O Mats tinha já quatro títulos do Grand Slam aos 20 anos. Porque é que é tão difícil hoje em dia aos jogadores jovens chegarem a finais e títulos nos major. Deve-se tão-só à qualidade e longevidade do Big Four [Nadal, Federer, Murray e Djokovic], e em especial a Nadal e Federer, ou também falta a atitude competitiva mais adequada aos jovens da NextGen?
Ambas. O facto de termos jogadores a nível top durante mais de 10 anos - e não só Federer e Nadal mas também outros jogadores como Fernando Verdasco, que se aguentam no top durante muito tempo e são tão talentosos - torna mais difícil aos jogadores jovens progredirem nos rankings, porque os de top resistem mais tempo. E, por outro lado, há muito poucos jogadores de 20 e poucos anos, hoje em dia, que tenham maturidade em court como num passado não muito distante o Lleyton Hewitt tinha, aos 20, ou como Rafa Nadal tinha, Djokovic, até Andy Murray. Acho que estamos a treinar estes miúdos em excesso desde muito novos e depois quando têm de resolver as coisas por eles próprios em court, no início da carreira profissional, estão tão condicionados, formatados, que têm dificuldade em arranjar o seu próprio caminho e estilo. Levam alguns anos no Tour até perceberem o que precisam realmente de fazer para atingir aquilo que querem.

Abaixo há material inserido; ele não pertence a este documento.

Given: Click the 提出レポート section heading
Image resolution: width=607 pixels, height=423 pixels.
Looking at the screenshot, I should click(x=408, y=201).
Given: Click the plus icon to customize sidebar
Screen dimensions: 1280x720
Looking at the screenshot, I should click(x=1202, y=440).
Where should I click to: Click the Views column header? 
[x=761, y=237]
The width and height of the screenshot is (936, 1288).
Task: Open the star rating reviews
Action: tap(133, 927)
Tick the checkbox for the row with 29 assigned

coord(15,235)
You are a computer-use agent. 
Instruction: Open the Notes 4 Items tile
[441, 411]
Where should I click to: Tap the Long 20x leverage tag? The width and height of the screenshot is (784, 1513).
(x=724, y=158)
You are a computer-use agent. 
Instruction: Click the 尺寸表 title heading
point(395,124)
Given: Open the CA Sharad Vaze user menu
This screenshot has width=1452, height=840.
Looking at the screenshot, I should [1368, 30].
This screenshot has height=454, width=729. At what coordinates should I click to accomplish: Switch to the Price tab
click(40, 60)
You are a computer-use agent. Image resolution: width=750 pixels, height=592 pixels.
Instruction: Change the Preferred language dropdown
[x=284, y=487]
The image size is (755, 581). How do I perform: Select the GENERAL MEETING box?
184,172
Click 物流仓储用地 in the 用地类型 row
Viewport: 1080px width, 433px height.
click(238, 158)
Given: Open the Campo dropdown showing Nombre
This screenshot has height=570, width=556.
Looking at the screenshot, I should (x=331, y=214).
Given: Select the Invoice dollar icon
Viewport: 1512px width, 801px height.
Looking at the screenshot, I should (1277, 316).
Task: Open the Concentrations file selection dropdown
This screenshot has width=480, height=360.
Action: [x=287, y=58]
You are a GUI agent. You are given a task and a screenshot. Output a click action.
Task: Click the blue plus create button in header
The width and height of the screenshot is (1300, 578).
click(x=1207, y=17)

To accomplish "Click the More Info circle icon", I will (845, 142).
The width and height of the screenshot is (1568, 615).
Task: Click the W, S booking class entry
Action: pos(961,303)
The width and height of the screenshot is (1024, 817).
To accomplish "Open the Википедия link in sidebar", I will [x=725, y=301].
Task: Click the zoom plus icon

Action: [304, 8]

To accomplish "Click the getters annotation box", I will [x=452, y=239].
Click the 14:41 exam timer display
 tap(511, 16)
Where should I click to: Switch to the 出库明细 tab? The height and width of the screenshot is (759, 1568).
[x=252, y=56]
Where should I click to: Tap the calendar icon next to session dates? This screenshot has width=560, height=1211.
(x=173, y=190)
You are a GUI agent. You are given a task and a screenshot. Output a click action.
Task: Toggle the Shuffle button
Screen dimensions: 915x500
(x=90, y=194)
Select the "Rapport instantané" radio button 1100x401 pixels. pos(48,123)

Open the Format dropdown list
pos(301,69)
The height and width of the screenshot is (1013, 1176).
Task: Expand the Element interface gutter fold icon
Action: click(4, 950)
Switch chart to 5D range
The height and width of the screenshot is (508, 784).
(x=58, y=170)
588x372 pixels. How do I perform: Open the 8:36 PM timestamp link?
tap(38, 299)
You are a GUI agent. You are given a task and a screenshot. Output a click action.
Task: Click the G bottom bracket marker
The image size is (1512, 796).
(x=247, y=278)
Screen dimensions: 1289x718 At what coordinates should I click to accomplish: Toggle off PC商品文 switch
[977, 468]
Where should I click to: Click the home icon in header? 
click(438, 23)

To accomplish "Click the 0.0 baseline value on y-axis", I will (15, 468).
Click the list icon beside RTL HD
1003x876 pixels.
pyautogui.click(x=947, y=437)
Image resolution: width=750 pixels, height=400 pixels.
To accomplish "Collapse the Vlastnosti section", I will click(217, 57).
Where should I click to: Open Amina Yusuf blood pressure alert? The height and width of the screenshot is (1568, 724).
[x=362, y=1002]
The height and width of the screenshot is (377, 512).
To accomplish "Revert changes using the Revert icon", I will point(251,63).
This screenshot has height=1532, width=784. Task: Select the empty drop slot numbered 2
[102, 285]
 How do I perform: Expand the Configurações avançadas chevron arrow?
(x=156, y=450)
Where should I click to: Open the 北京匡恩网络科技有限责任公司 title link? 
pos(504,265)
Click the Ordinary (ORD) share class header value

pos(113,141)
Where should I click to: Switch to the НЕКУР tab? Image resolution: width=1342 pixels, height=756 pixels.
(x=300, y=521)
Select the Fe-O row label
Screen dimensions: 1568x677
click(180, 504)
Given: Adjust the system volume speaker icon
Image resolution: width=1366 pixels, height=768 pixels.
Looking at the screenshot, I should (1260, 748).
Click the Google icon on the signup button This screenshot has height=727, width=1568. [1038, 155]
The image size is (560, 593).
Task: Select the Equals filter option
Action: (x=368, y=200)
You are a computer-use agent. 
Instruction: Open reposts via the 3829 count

Que jogador da Next Generation poderá ganhar um Grand Slam primeiro?
Eu diria o Zverev ou o Kyrgios, quando conseguir reunir um bom torneio completo. Quando ele brilha, brilha mais do que o Zverev, na minha opinião, mas para ganhar um Grand Slam tens de mostrar consistência física ao longo de duas semanas. Penso que o Kyrgios pode surpreender as pessoas este ano no Open da Austrália, é uma questão de forma física. E pela lógica acho que poderíamos dizer que Zverev vai ganhar um título do Grand Slam nos próximos três ou quatro anos.
A Suécia está a assistir ao crescimento de um talento chamado Leo Borg [filho de Bjorn Borg, de 14 anos, que tem ganho vários torneios jovens]. O que significaria para a Suécia um novo fenómeno Borg no ténis?
Significaria muito para o ténis mundial, não só para o sueco. Ter o filho de um antigo número 1 mundial a seguir-lhe os passos seria fantástico. Para o ténis sueco seria tão importante como foi o aparecimento de Bjorn. Ele foi a principal razão pela qual nós tivemos tanto sucesso no ténis nas décadas de 1980 e 1990. Se Leo puder servir de modelo, como o pai, para outras gerações, será uma grande história. O problema que ele enfrenta é mesmo esse. Vai ter milhares de histórias escritas sobre ele, as comparações com o pai, etc Muita pressão exterior. Deixemo-lo desenvolver ao seu próprio ritmo.
No setor feminino, Serena Williams pode reconquistar o domínio do circuito em 2018, após a pausa para ser mãe, apesar de ter decidido ficar de fora ainda do Open da Austrália?
Acho que sim. Ela não precisa de muito treino. Bastam-lhe alguns jogos para voltar a ganhar o nível do seu ténis. Por isso penso que será apenas uma questão de confiança. Ela tem a técnica, tem os golpes, tem o serviço penso que a paz de espírito que terá nesta altura só a vai ajudar neste regresso ao topo e reforçar a vontade de ganhar.